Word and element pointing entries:
[START]
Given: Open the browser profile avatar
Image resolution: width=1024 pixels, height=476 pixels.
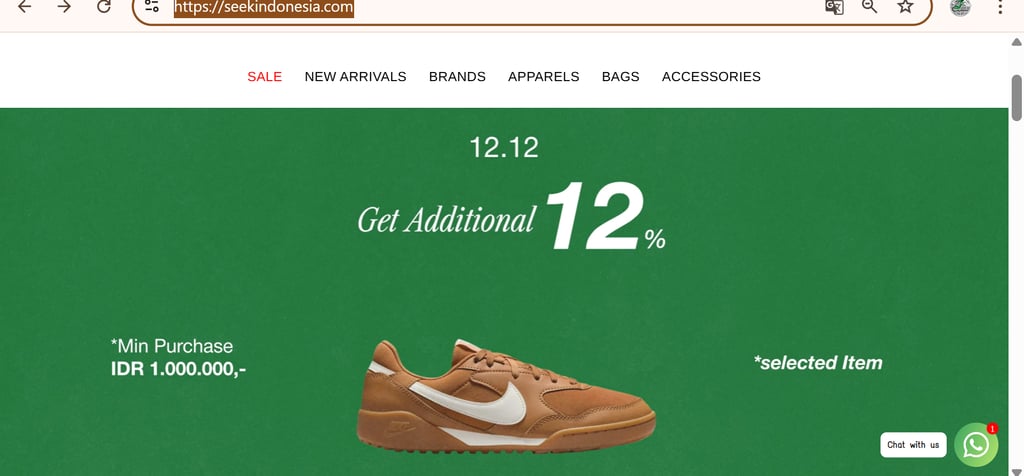Looking at the screenshot, I should 960,7.
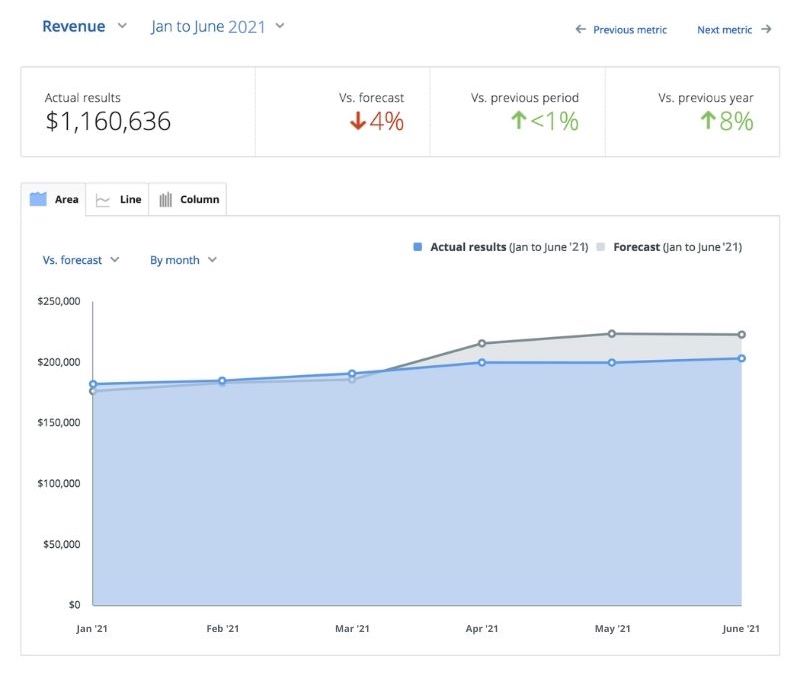Image resolution: width=800 pixels, height=678 pixels.
Task: Click the Apr '21 forecast data point
Action: (x=482, y=344)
[END]
*REQUEST*
Convert the lines of the data into a numbered list, skipping any blank lines. Leave the pictures out of your answer.

*OUTPUT FOR THIS TASK*
1. Given: Open the browser profile avatar
2. Image resolution: width=1024 pixels, height=476 pixels.
3. Looking at the screenshot, I should 960,7.
4. Image resolution: width=800 pixels, height=678 pixels.
5. Task: Click the Apr '21 forecast data point
6. Action: (x=482, y=344)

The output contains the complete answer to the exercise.